Labor Senator John Faulkner can always get public attention when he talks about party reform. But as he'd be the first to admit, it's quite another matter to get something meaningful done.
In his devastating critique this week, Faulkner homed in particularly on New South Wales, where appalling tales of misdeeds in the Labor years have been aired at the Independent Commission Against Corruption. His messages about loosening the factional system and the like, however, are also relevant to Labor nationally and follow the post-2010 election review of which he was co-author, with Bob Carr and Steve Bracks.
Faulkner's argument that factions should not be allowed to bind MPs in caucus votes is a no-brainer.
The NSW problem should be separated from the wider reform debate. It's urgent that Labor there must not just change but be seen to have changed.
This week the Left in NSW, at Faulkner's instigation, took the extraordinary step of issuing a public apology for preselecting former Labor state resources minister Ian Macdonald, accused of colluding in the granting of coal exploration licences to benefit the family of Eddie Obeid, former upper house member, by up to a staggering $100 million.
Getting a lot of reform done quickly in NSW matters for federal Labor, facing an election next year. Big anti-Labor swings in 2010 have left a swag of seats on very thin margins. The corruption stench gives swinging voters one more reason not to vote Labor.
Reform nationally is a more complicated issue. Corruption is not the problem. It is less clear what is required. And when the government is fighting a struggle for survival, it is not the time to be addressing what are quaintly dubbed the ALP's ''internals''.
Under national secretary George Wright, the party has been doing a few things to ''grow'' the membership, which has increased by a net 4700 to more than 40,000. But last year's national conference adopted only a very watered down version of the review's proposals for more internal democracy.
Realistically, the time to tackle national reform is when Labor is in opposition. Even then it is problematic for a leader. Confronting party problems helped Gough Whitlam, but for Simon Crean it brought more grief than gain.
The point is, the really fundamental issues are extremely hard, and open-minded people will come to different conclusions about what should be done. Consider a few proposals advocates put forward.
The relationship with the unions comes up perennially. Critics see being tied to affiliated unions, which under the party structure have a big place, as a drag and an anachronism. Others believe that severing or even significantly loosening that link would destroy or weaken the very core of the party.
One suggestion that has gained increasing support is for the rank and file to be given a say in the election of the leader. This happens in Britain, and has the backing of NSW party secretary Sam Dastyari from the Right and a federal Left convener, Doug Cameron.
It would certainly give ordinary branch members a feeling of involvement; it would also make difficult or impossible the sort of coup that ended Kevin Rudd's prime ministership. But opponents point out the caucus could end up with an uncongenial leader. And while the deposing of Rudd was ill-judged, and the NSW revolving premiership disastrous, sometimes a leader should be changed, unhampered by a cumbersome process.
Less controversial is whether the federal caucus should get back its right to choose the frontbench. This was hijacked in opposition by Rudd; in government, caucus agreed to permanently change the rules to let the leader pick his or her team (previously they only formally had the right to allocate portfolios although informally they could, more or less, get who they wanted into the team). Despite the change, recent experience suggests the PM is still highly constrained by the factions in picking the frontbench.
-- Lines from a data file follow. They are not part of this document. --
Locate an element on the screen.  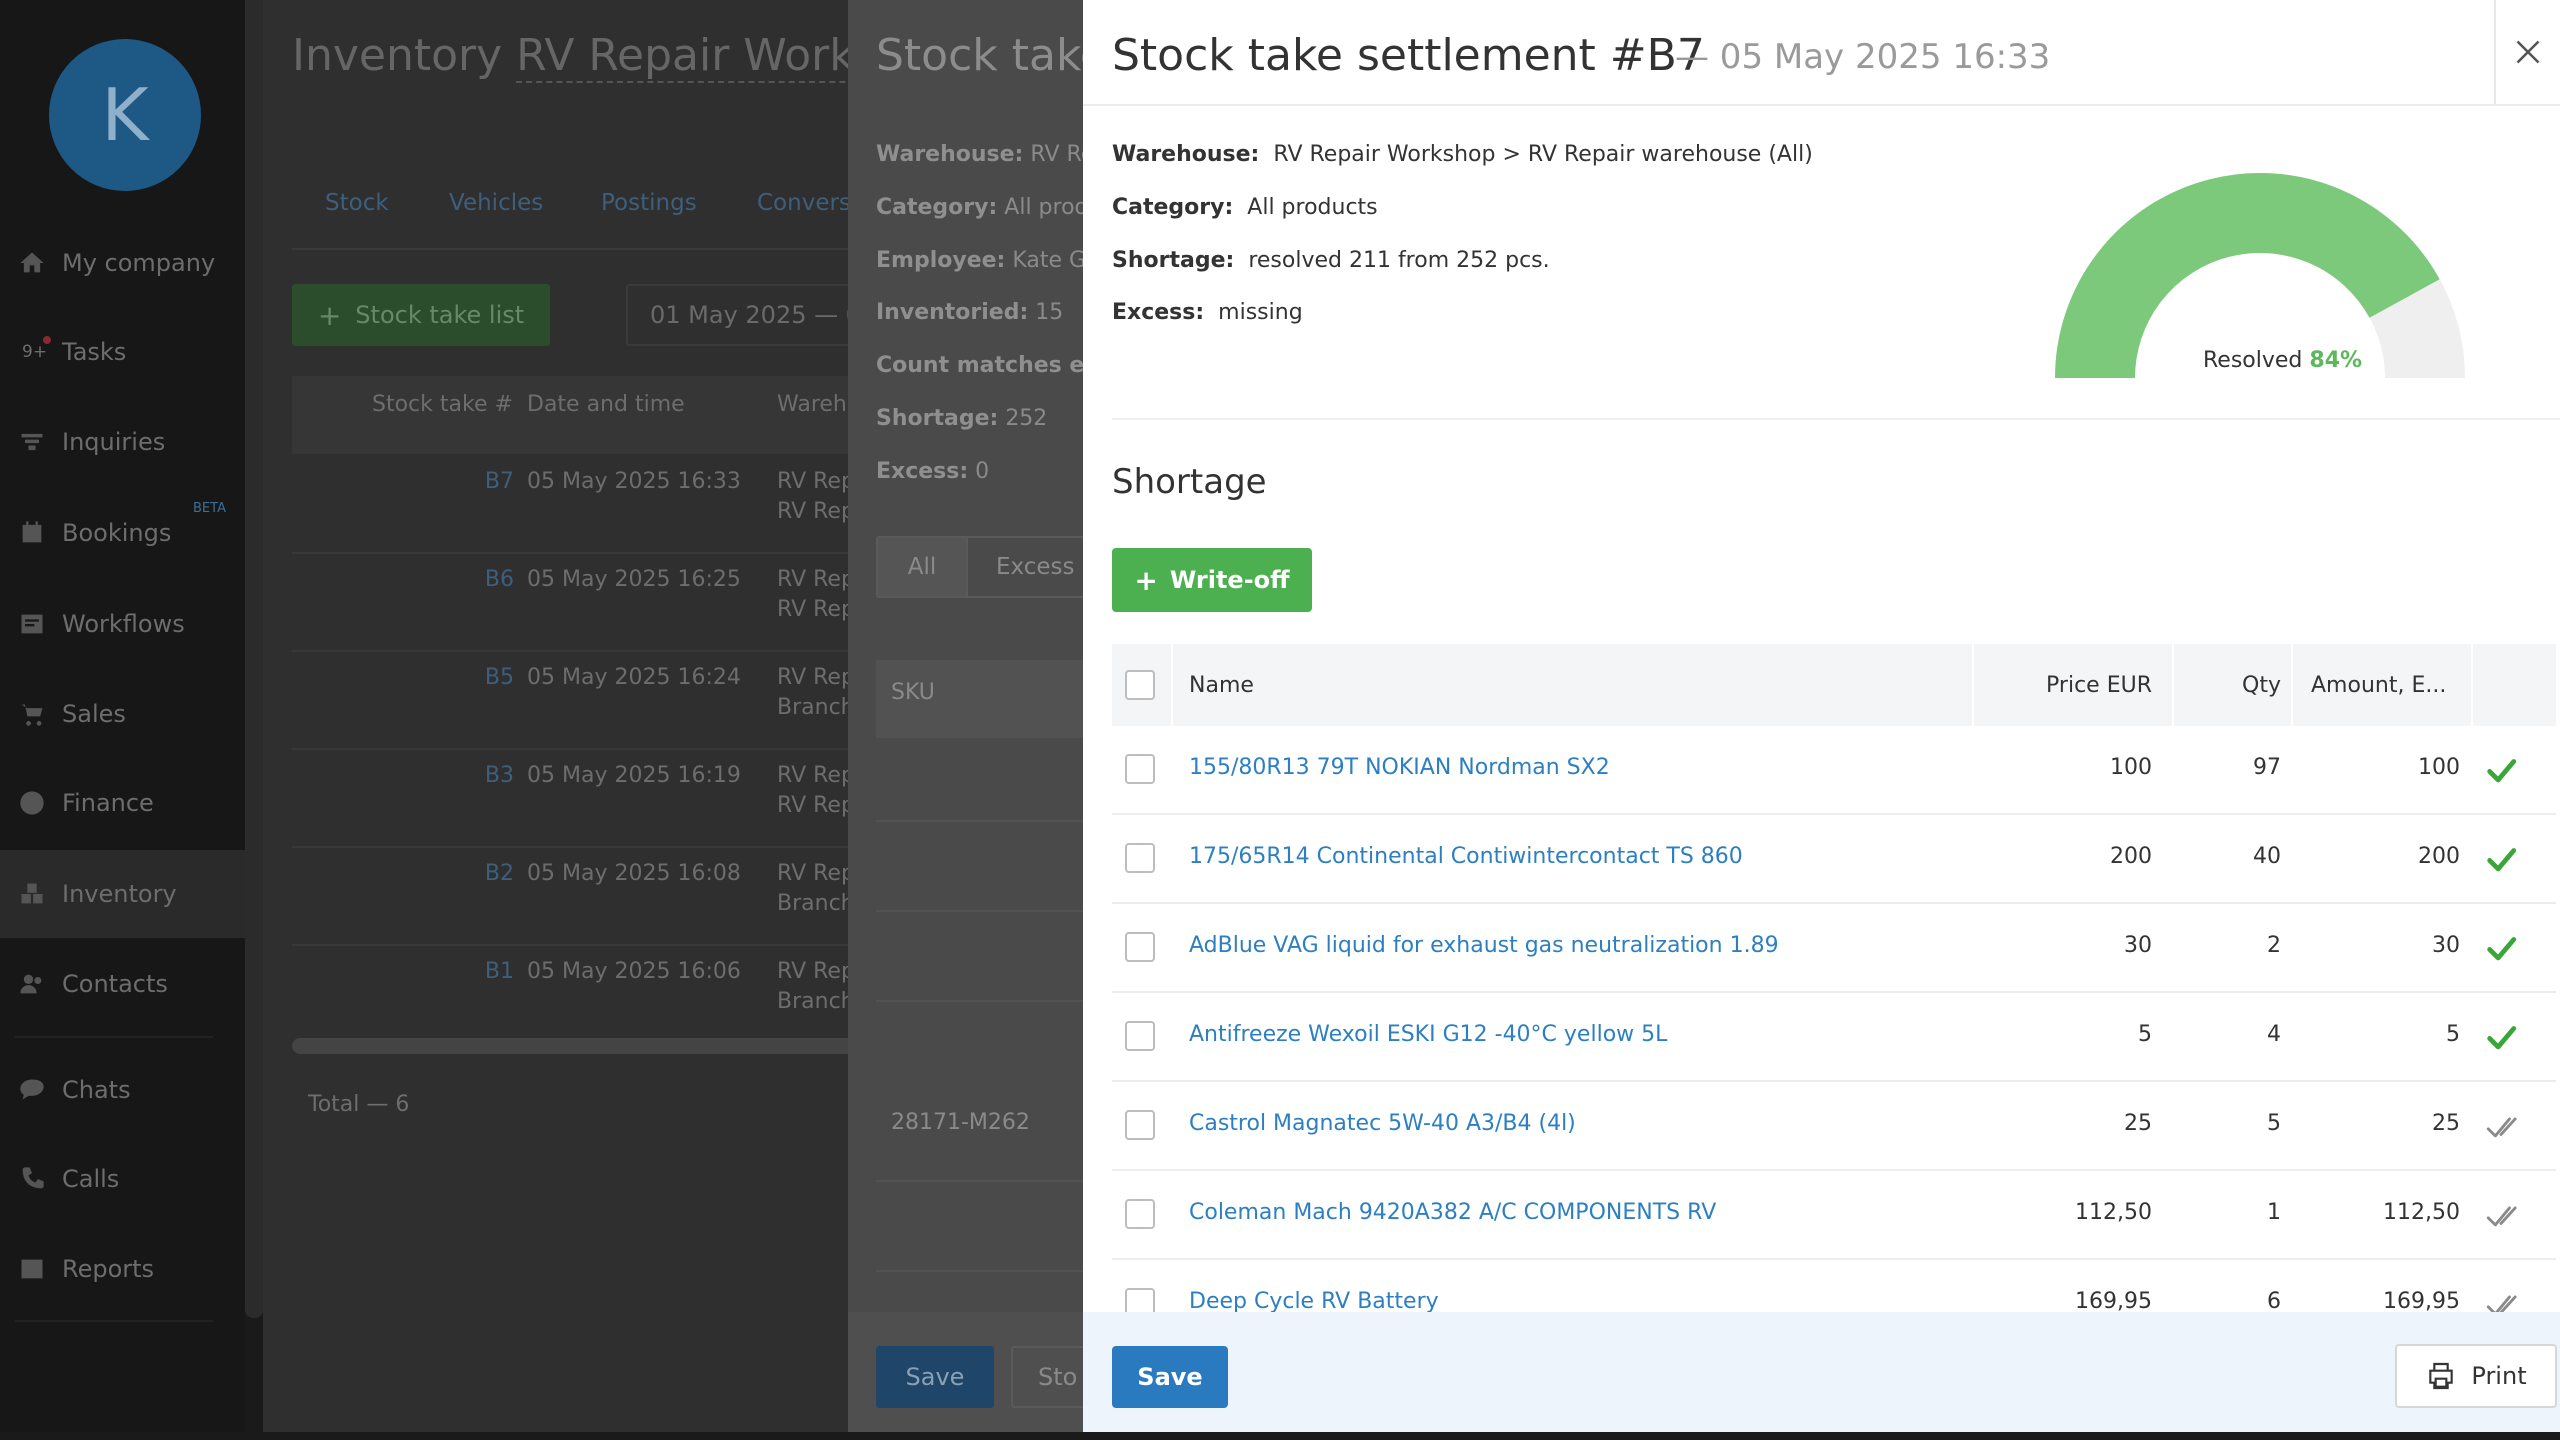
table-row: B7 05 May 2025 16:33 RV Rep RV Rep is located at coordinates (570, 505).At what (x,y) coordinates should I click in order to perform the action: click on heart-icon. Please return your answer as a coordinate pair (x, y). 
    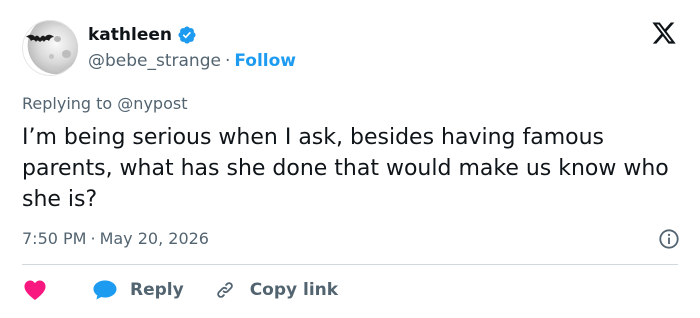
    Looking at the image, I should click on (35, 290).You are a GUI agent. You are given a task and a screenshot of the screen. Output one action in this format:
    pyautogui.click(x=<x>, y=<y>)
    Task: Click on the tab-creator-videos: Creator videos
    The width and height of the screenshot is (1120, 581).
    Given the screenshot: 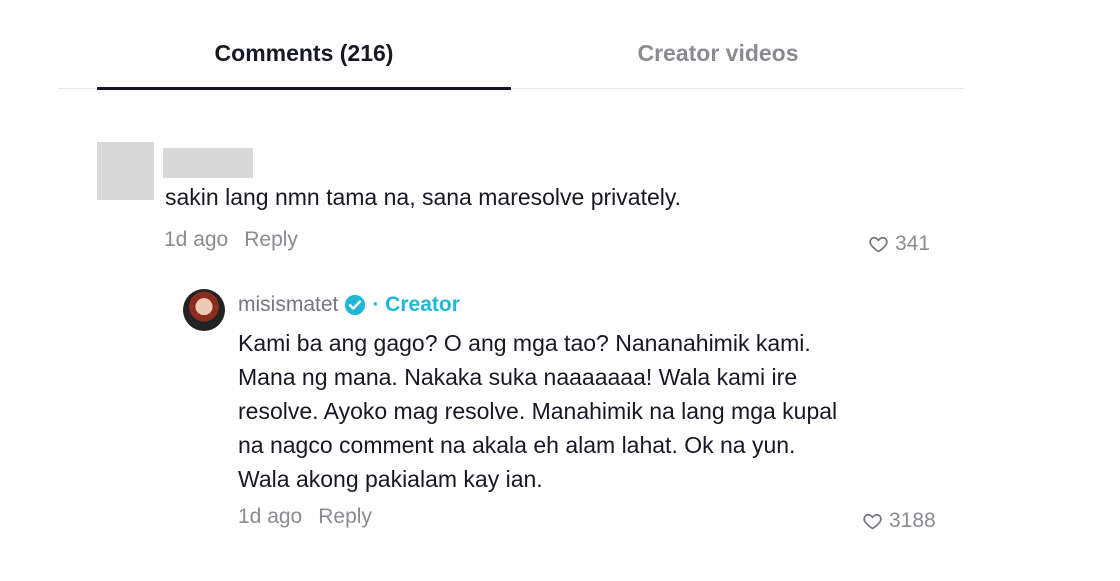 What is the action you would take?
    pyautogui.click(x=718, y=64)
    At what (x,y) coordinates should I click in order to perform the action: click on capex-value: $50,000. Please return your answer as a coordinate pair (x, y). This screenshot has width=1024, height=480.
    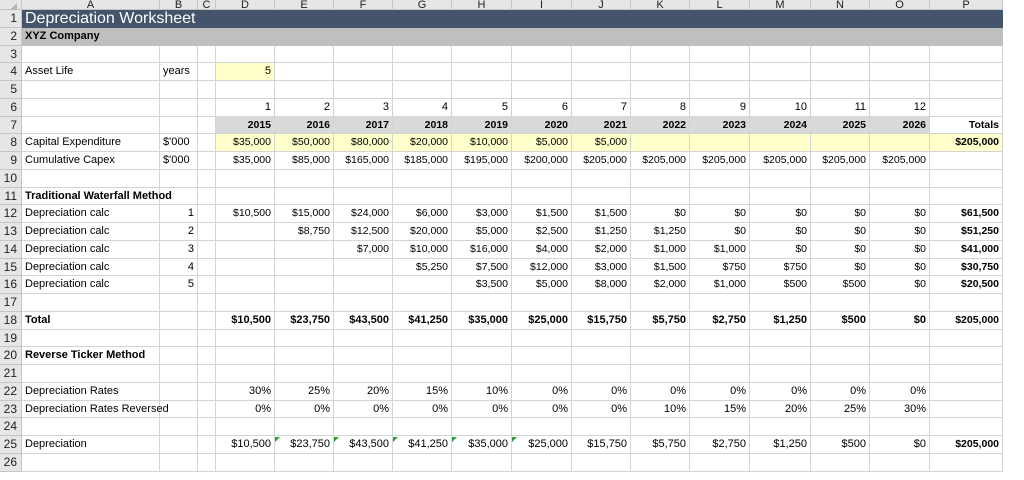
    Looking at the image, I should click on (304, 143).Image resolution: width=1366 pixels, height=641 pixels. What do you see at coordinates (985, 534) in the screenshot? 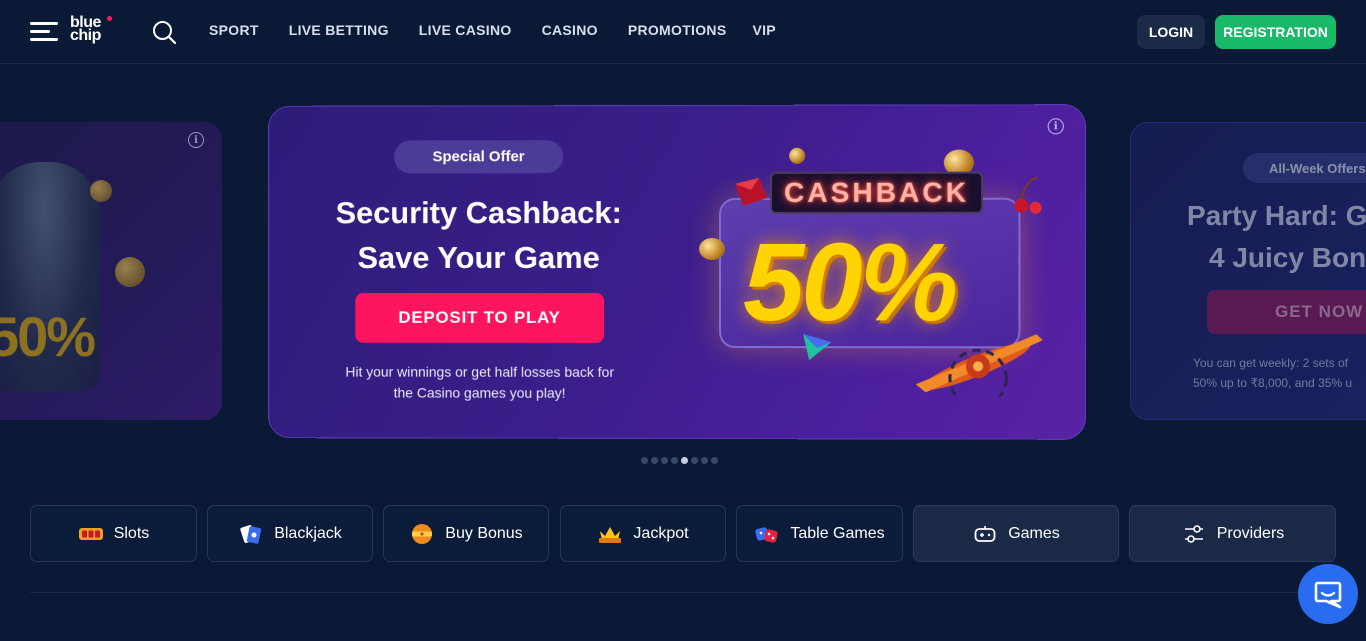
I see `gamepad-icon` at bounding box center [985, 534].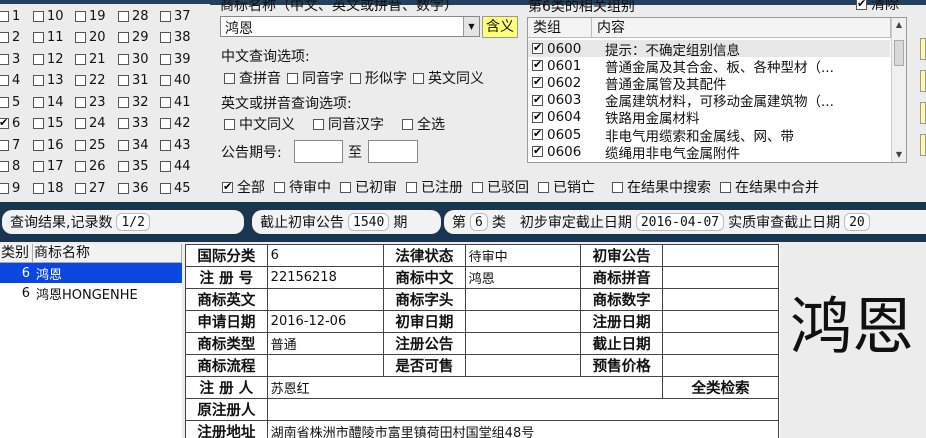 Image resolution: width=926 pixels, height=438 pixels. I want to click on meaning-button: 含义, so click(500, 27).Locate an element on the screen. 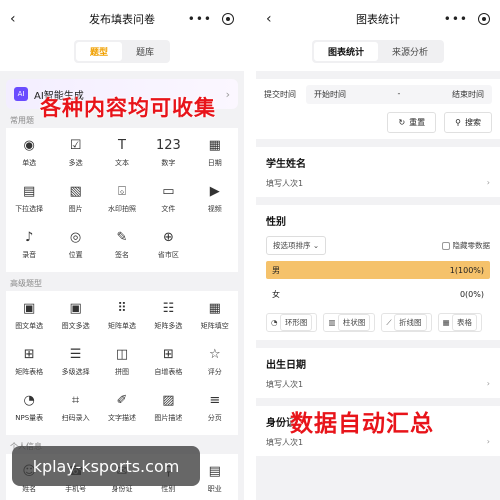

Restoring caucus' right to elect it might make ministers marginally less subservient, and would give caucus a feeling of greater empowerment.
Another change sometimes canvassed is letting Labor MPs cross the floor if they profoundly disagree with a policy. That would deeply challenge Labor tradition, putting Labor MPs into a similar situation to Liberals. In an age of cynicism about politicians, there is a good case for saying MPs should be able to break ranks when they feel strongly.
Faulkner's argument that factions should not be allowed to bind MPs in caucus votes is a no-brainer. But the wider issue of factionalism is more complicated. When they are acting well factions can be good for the party; but they can also be a scourge. Obviously they can't be abolished, and it takes more than rule changes to make them behave positively.
Then there is the vexed question of preselections. The party review favoured trialling of ''primaries'' - giving ALP supporters (as distinct from members) a say in choosing candidates. Primaries have the capacity to enliven contests, and to provide supporters with a taste of power that might (but might not) lead them to joining the party, and even becoming candidates themselves. But there are fears about ''stacking'', and the danger of actually discouraging people bothering with membership.
If Labor shied away from the very moderate Faulkner/Carr/Bracks national blueprint, will the next leader want to spark a debate about root and branch change? Don't hold your breath.
Michelle Grattan is The Age political editor.